What is the water insulation over the wall? If the wall is under my roof, does it have water insulation?

My house layers are as following: inside wall, air gap,black paper, wood fram, black paper, air gap, outside brick wall.

My bick chimney starts from my outside brick wall and I can not see the chimney and my outside brick wall inside the attic. I think either the chimney and the wall are outside my attic or their parts inside attic are short than the thermal insulation thickness.


----------



## oldognewtrick (May 26, 2011)

Peter, what Neal was referring to was the insulation in the attic, if it is wet or if it has been wet it will have a crusty texture to it. Check on the horizontal, both side of the chimney. You will have to crawl over to the edge to check because of the slope of the roof. Also, can you see any water staining on the bottom of the roof decking where the chimney is located on the outside wall?


----------



## peter101 (May 27, 2011)

oldog/newtrick said:


> Peter, what Neal was referring to was the insulation in the attic, if it is wet or if it has been wet it will have a crusty texture to it. Check on the horizontal, both side of the chimney. You will have to crawl over to the edge to check because of the slope of the roof. Also, can you see any water staining on the bottom of the roof decking where the chimney is located on the outside wall?

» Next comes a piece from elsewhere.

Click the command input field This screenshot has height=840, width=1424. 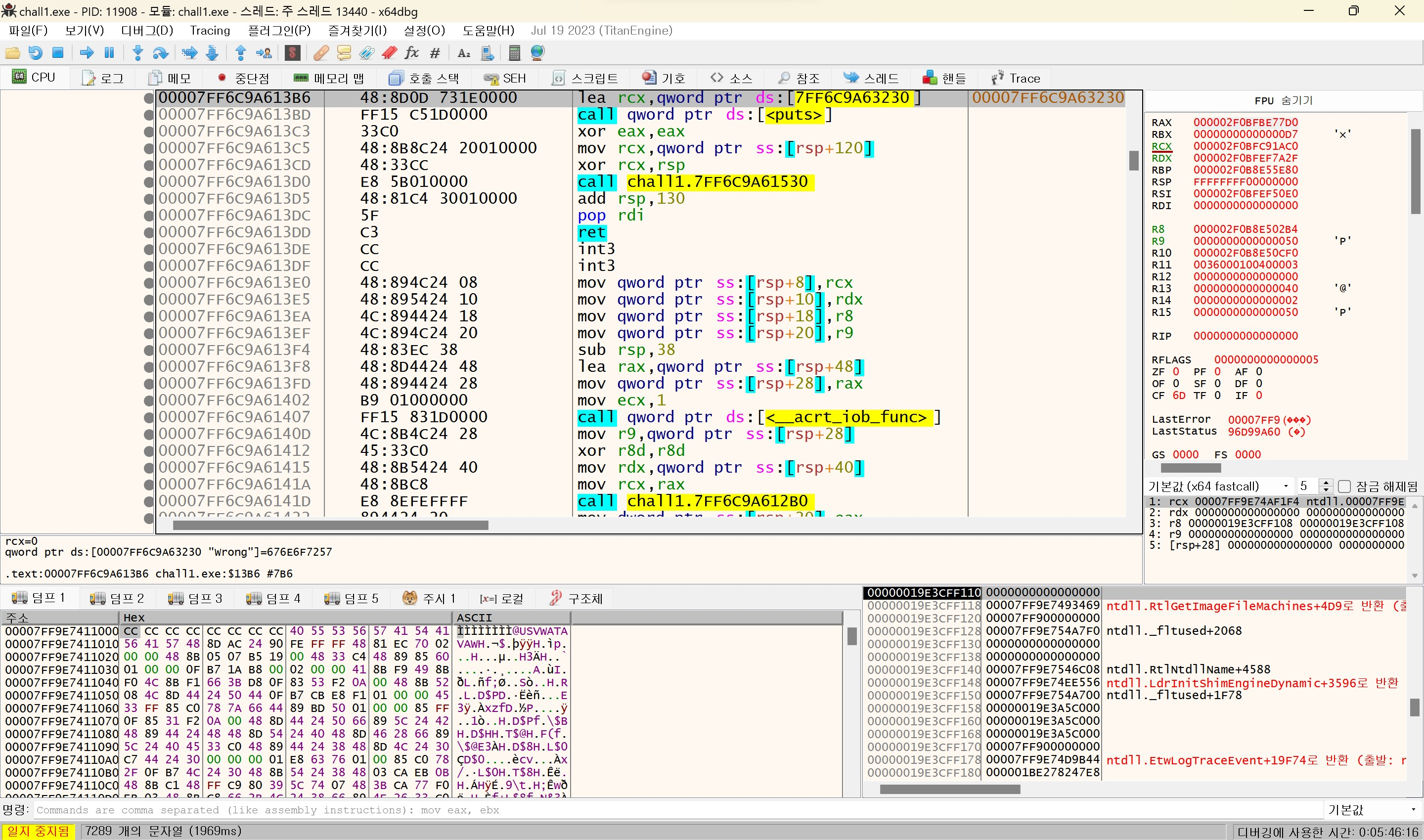[673, 810]
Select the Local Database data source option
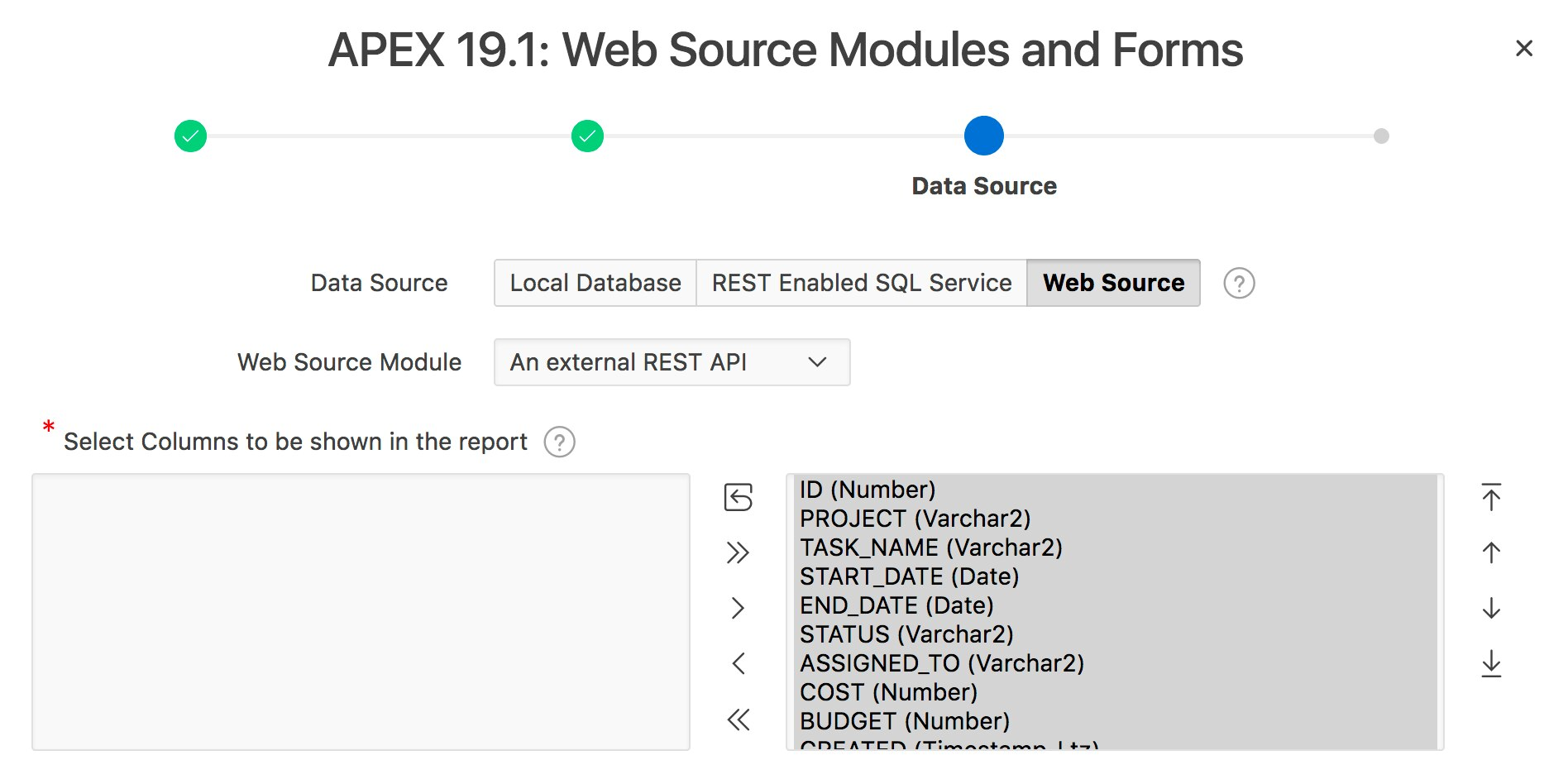This screenshot has height=784, width=1568. point(594,283)
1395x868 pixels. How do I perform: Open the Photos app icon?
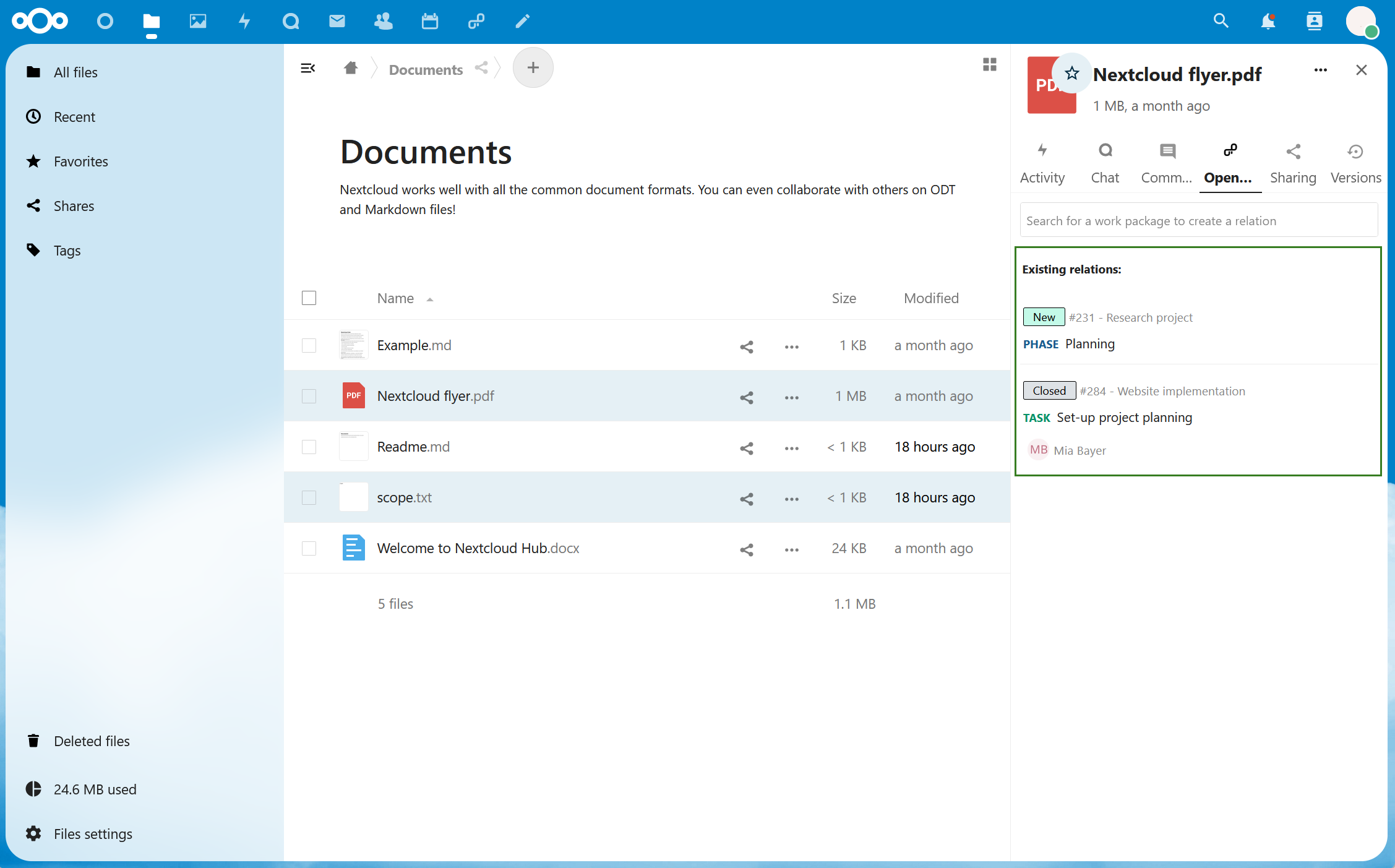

Thank you for your explaination. I have checked the thermal insulation in attic are dry and has no water mark. The roof boards are dry. But, because the slope of the roof, the bottom of the roof is hard to reach and also filled with thermal insulation material. I did not check it and I will try now based on your suggestion.


----------



## nealtw (May 27, 2011)

When you do get in there for this inspection, take a close look at the chimey while you are there. You may want to use a peice of plywood to slide out there.


----------



## peter101 (May 30, 2011)

nealtw said:


> When you do get in there for this inspection, take a close look at the chimey while you are there. You may want to use a peice of plywood to slide out there.



Thanks for suggestion. What is the reason to slide out a peice of plywood and what should I look for?


----------



## nealtw (May 30, 2011)

The plywood just gives you something to lay on while you do your inspection. You are looking for wet insulation. Insulation that looks like it might have been wet. Look at the lumber for signs of water. Check around the chimney and while you are there check that air can get thru from the soffet vents. If in doubt take photos.
I am thinking that you may have had an ice dam in the winter and water worked its way in and drained between the wall and the brick.


----------